As part of efforts to contain the oil spill that continues to devastate the Gulf, BP has been using "controlled burns" whereby oil is corralled by fire resistant booms dragged through the water by “igniter” boats and then lit on fire. Endangered sea turtles, including the Kemp's ridley, one of the rarest sea turtles on Earth, are caught in the gathered oil and are unable to escape when the oil is set ablaze.

The law firm of Meyer Glitzenstein & Crystal, acting on behalf of the plaintiffs, negotiated the interim agreement with BP and the U.S. Coast Guard.
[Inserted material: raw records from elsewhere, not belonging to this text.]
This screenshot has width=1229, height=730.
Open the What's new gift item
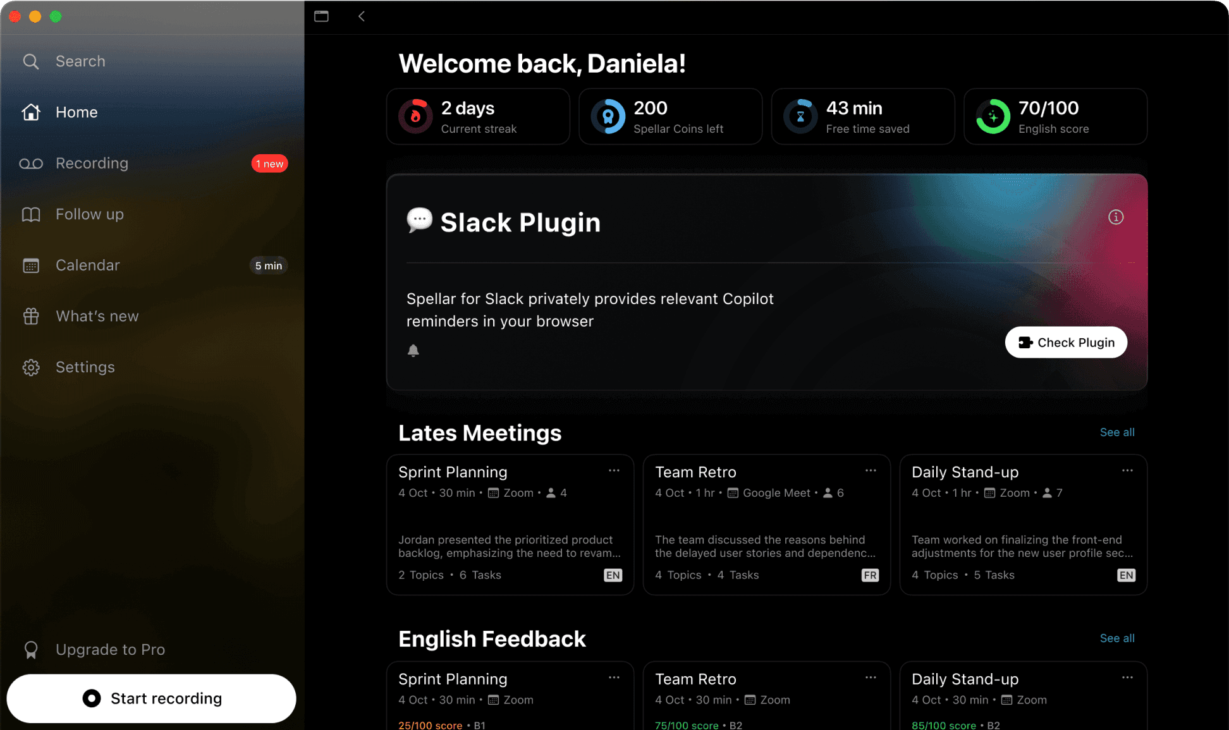pos(97,316)
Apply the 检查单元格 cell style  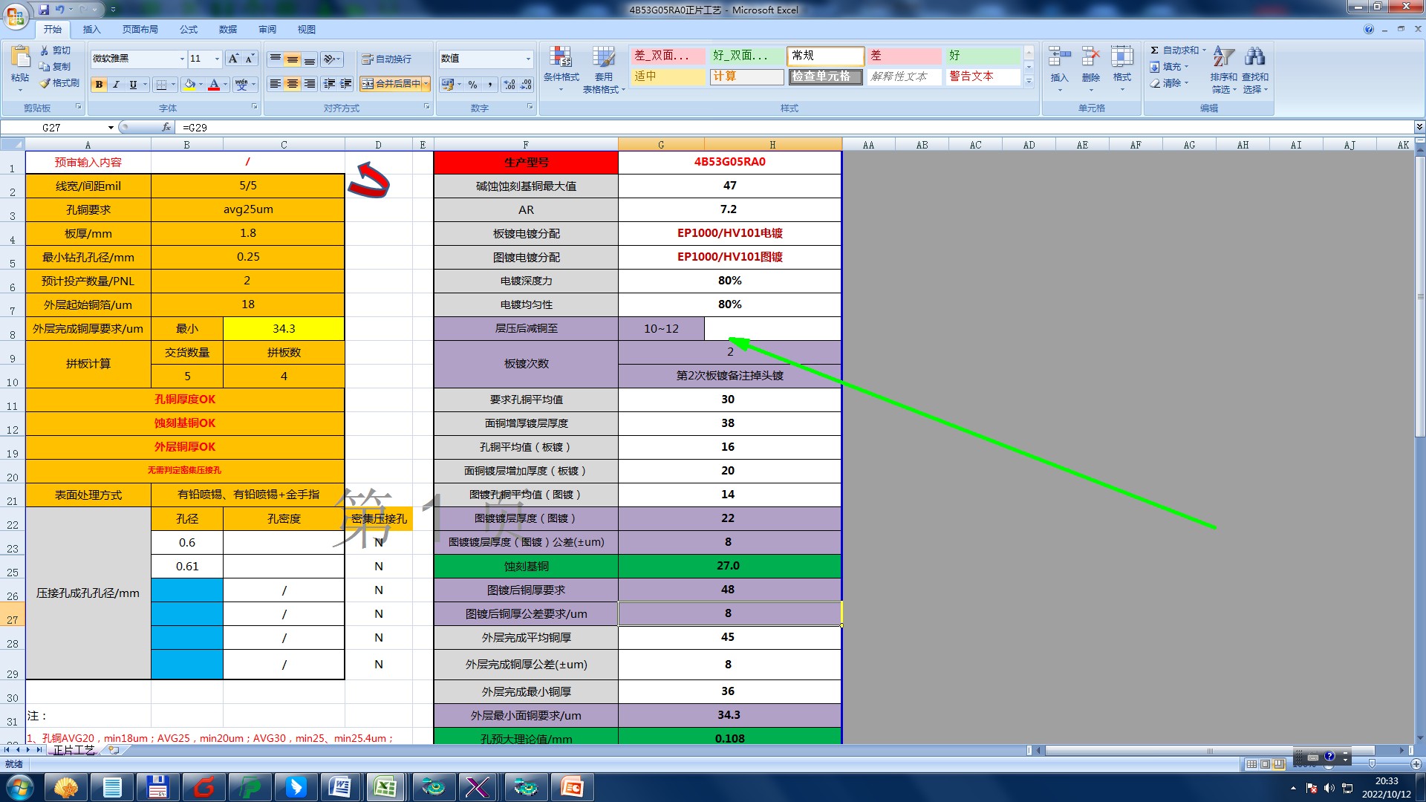(x=825, y=76)
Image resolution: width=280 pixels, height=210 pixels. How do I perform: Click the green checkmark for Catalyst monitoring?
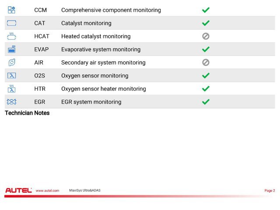tap(206, 23)
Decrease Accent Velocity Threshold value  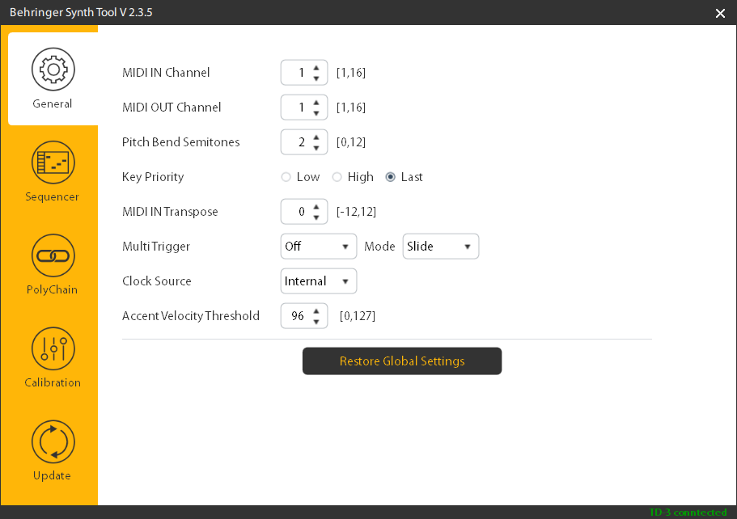click(x=316, y=322)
The agreement was presented in federal court today to the Honorable Carl Barbier of the U.S. District Court for the Eastern District of Louisiana, who is presiding over the case.
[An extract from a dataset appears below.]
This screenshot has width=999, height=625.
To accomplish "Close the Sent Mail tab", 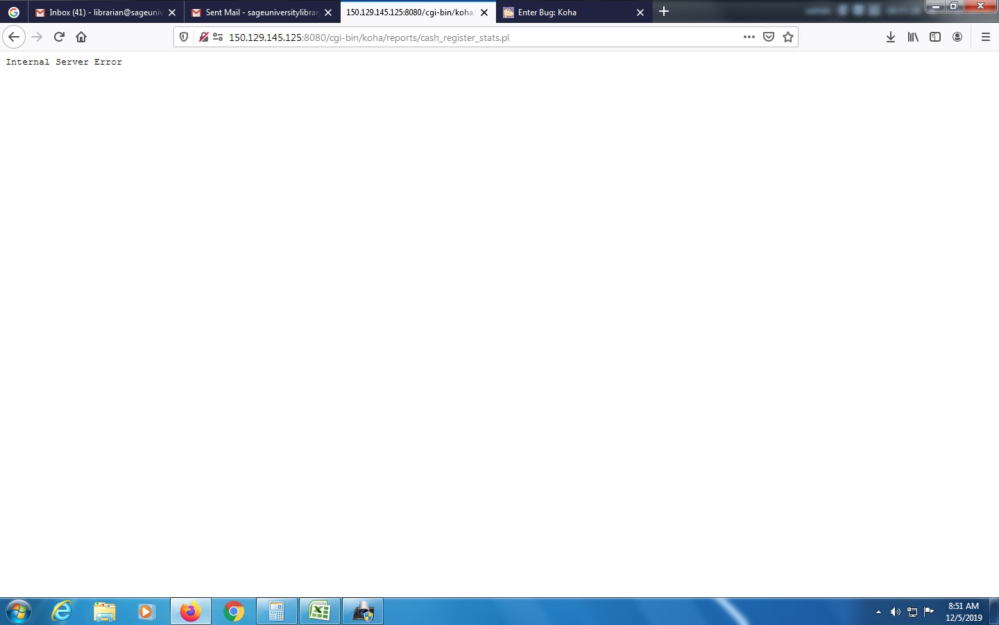I will (x=328, y=13).
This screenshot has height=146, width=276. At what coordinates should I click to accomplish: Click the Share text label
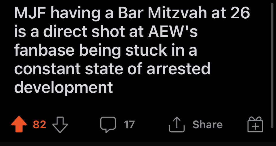[208, 124]
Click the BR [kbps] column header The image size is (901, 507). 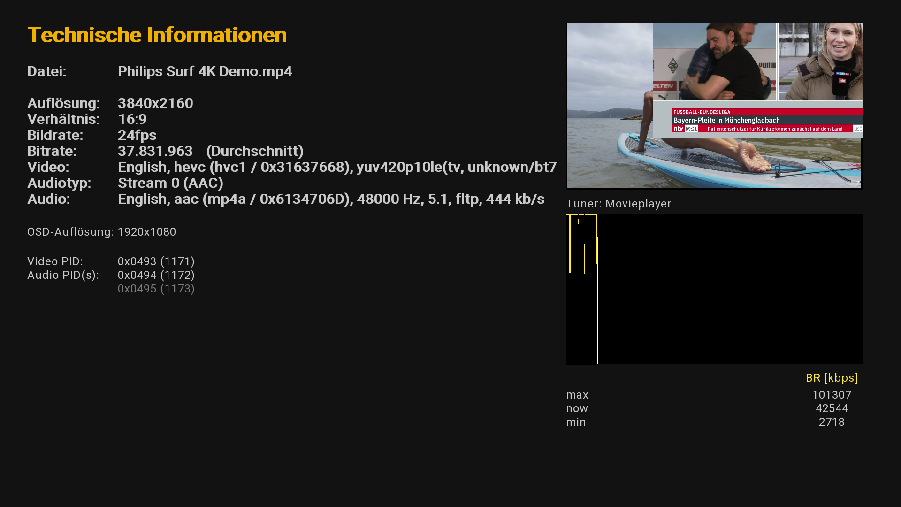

By the terms of the agreement, BP and the Coast Guard stipulate that they will be ceasing burns until next week because of the weather. When the burns resume, the plaintiffs will be notified if there is a qualified biologist present for the purpose of locating and removing any turtles.

BP and the Coast Guard have further agreed to establish a standard operating protocol for the burns, and to convene a group of scientists to determine the necessary elements of the protocol to ensure the safety of the turtles.
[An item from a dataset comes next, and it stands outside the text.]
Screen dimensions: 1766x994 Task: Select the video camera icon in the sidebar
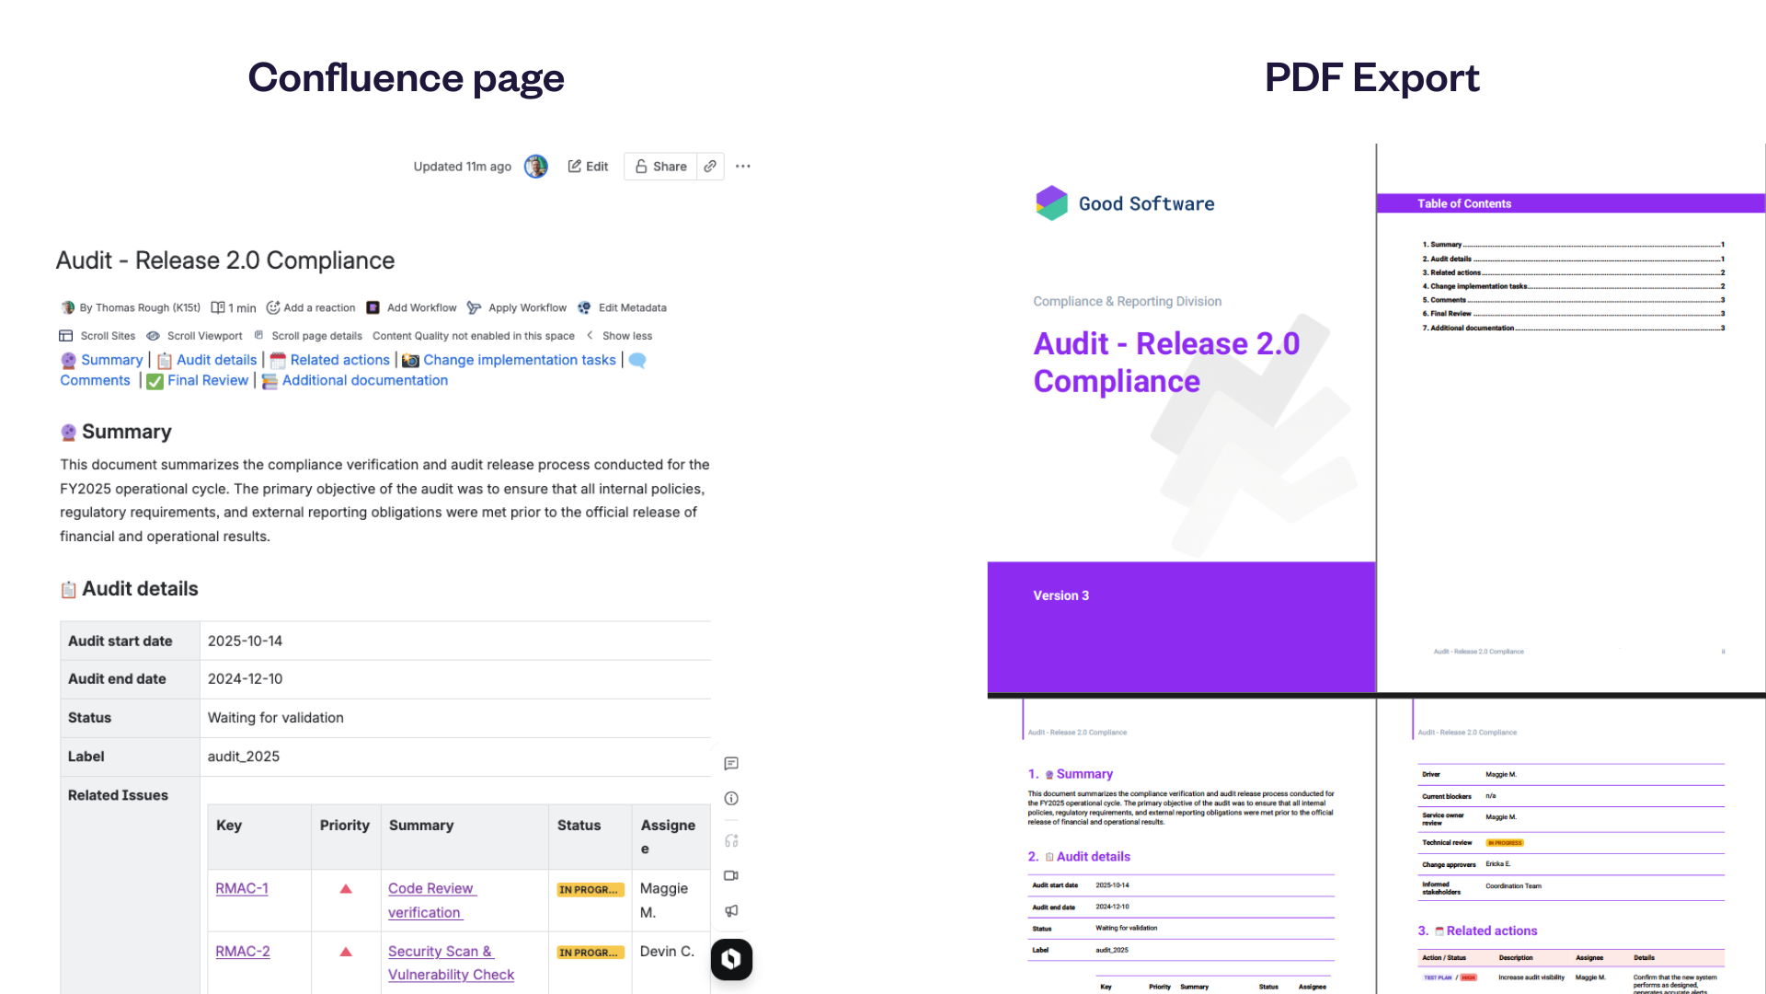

In exchange for these measures, AWI and the other plaintiffs in the suit have agreed to withdraw their request for a Temporary Restraining Order calling for an immediate halt to the burns. The underlying suit, however, will remain in place.

"This agreement represents a critical stop-gap measure and a lifeline for these endangered turtles," says Liss. "We hope this is the first step in the development of clear operating procedures that allow BP to remove oil without inflicting further harm on the turtles."

The plaintiffs in the lawsuit are the Animal Welfare Institute, Animal Legal Defense Fund, Center for Biological Diversity and the Turtle Island Restoration Network.


Media Contacts:
Cathy Liss, President, AWI, (202) 446-2121
Tracy Silverman, General Counsel, AWI, (202) 460-3231


UPDATE (July 8, 2010):

As a result of our lawsuit, the Coast Guard held an emergency technical meeting this past Saturday, July 3, in which the plaintiffs’ attorneys and a group of biologists specializing in turtle rescue participated to discuss the most effective protocols for protecting sea turtles for the remainder of the Deepwater Horizon oil spill response. Based on input from plaintiffs and independent biologists, the Coast Guard provided plaintiffs with a draft of proposed best management practices that will be implemented for the remainder of the BP oil spill response.

According to the draft plan, BP and the Coast Guard will now follow standardized protocols for turtle search, rescue, and rehabilitation with the assistance of qualified third-party biologists, who will accompany all burn teams involved in controlled burns of oil, as soon as the burns resume (burns have been temporarily suspended at this time due to weather).  Crews of biologists are currently standing by in the Gulf, ready to begin implementing the new turtle protection plan when burns resume.

The animal and environmental protection groups who filed suit to stop the burning of sea turtles are still working with BP and the Coast Guard to iron out details for a final protocol, and currently are providing comments and input on the draft protocol to ensure that the risk to turtles is minimized or eliminated.

After receiving comments from plaintiffs and independent biologists on the draft, the Coast Guard will issue its final practices and protocols for in-situ burns. Until that time, plaintiffs’ lawsuit will remain active before the U.S. District Court for the Eastern District of Louisiana in order to ensure that the final protocols follow the best available science in protecting sea turtles during any in-situ burns that occur in the Gulf.